序列对序列:一套开放的配对编码器与解码器集
Seq vs Seq: An Open Suite of Paired Encoders and Decoders
July 15, 2025
作者: Orion Weller, Kathryn Ricci, Marc Marone, Antoine Chaffin, Dawn Lawrie, Benjamin Van Durme
cs.AI
摘要
大型语言模型(LLM)社区几乎完全专注于仅解码器架构的语言模型,因为它们更易于用于文本生成。然而,仍有相当一部分社区在分类或检索等任务中使用仅编码器模型。先前的研究尝试比较这些架构,但不得不面对模型参数数量、训练技术和数据集不同的情况。我们引入了SOTA开放数据Ettin模型套件:包含从1700万到10亿参数的成对仅编码器和仅解码器模型,训练数据量高达2万亿个token。对仅编码器和仅解码器模型采用相同的训练方案,在各自规模类别中均产生了SOTA的训练方案,作为编码器超越了ModernBERT,作为解码器则优于Llama 3.2和SmolLM2。与先前研究一致,我们发现仅编码器模型在分类和检索任务上表现优异,而解码器在生成任务上更胜一筹。然而,我们证明通过持续训练将解码器模型适应于编码器任务(反之亦然)的效果,不如直接使用相反目标模型(例如,在MNLI任务上,400M的编码器优于10B的解码器,而在生成任务上则相反)。我们开源了本研究的全部成果,包括训练数据、按检查点分段的训练顺序以及200多个检查点,以便未来工作能够分析或扩展训练的各个方面。
English
The large language model (LLM) community focuses almost exclusively on
decoder-only language models, since they are easier to use for text generation.
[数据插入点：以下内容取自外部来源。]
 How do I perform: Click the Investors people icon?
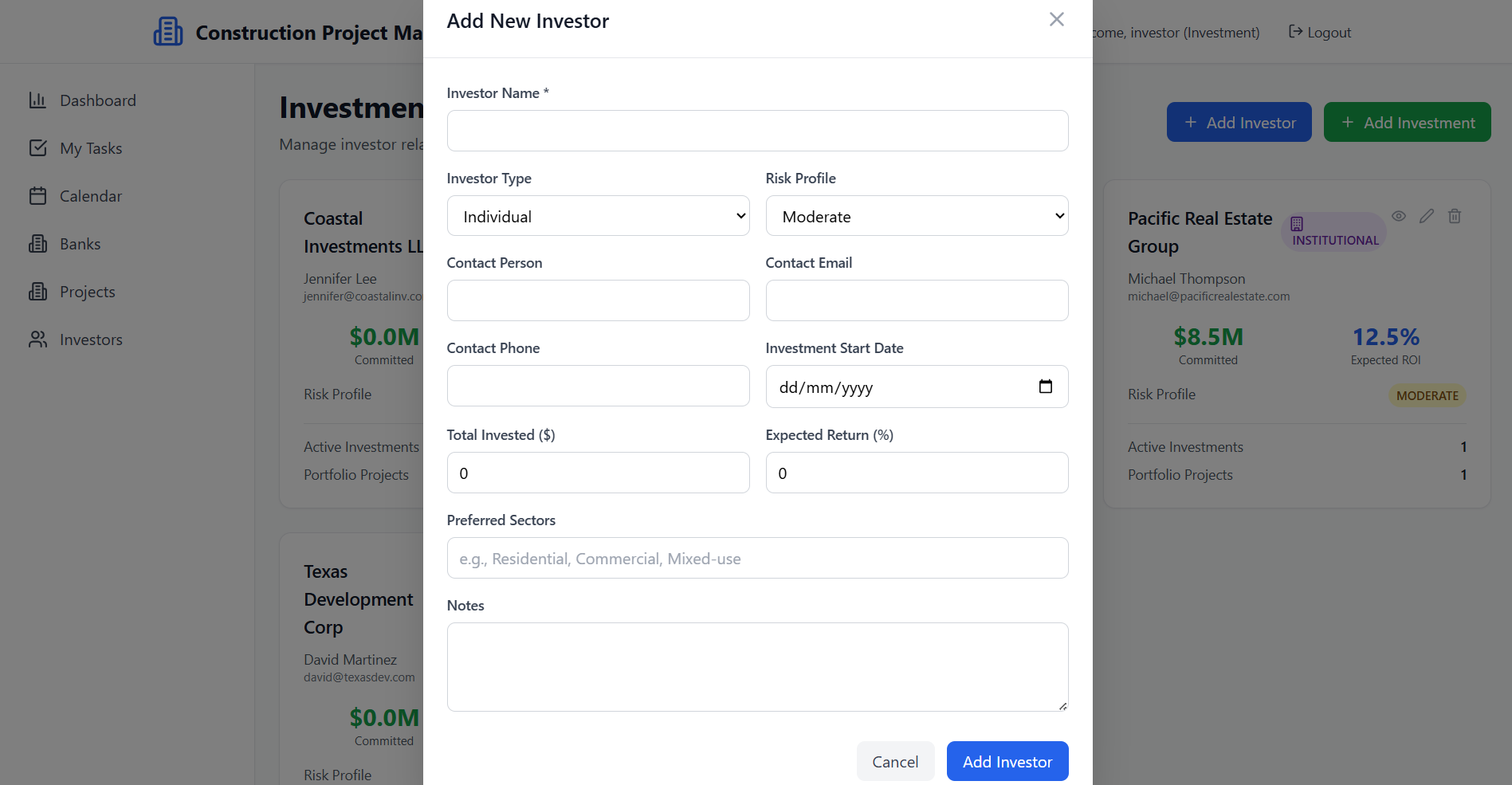point(37,340)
However, a large subset of the community still uses encoder-only models for
tasks such as classification or retrieval. Previous work has attempted to
compare these architectures, but is forced to make comparisons with models that
have different numbers of parameters, training techniques, and datasets. We
introduce the SOTA open-data Ettin suite of models: paired encoder-only and
decoder-only models ranging from 17 million parameters to 1 billion, trained on
up to 2 trillion tokens. Using the same recipe for both encoder-only and
decoder-only models produces SOTA recipes in both categories for their
respective sizes, beating ModernBERT as an encoder and Llama 3.2 and SmolLM2 as
decoders. Like previous work, we find that encoder-only models excel at
classification and retrieval tasks while decoders excel at generative tasks.
However, we show that adapting a decoder model to encoder tasks (and vice
versa) through continued training is subpar compared to using only the reverse
objective (i.e. a 400M encoder outperforms a 1B decoder on MNLI, and vice versa
for generative tasks). We open-source all artifacts of this study including
training data, training order segmented by checkpoint, and 200+ checkpoints to
allow future work to analyze or extend all aspects of training.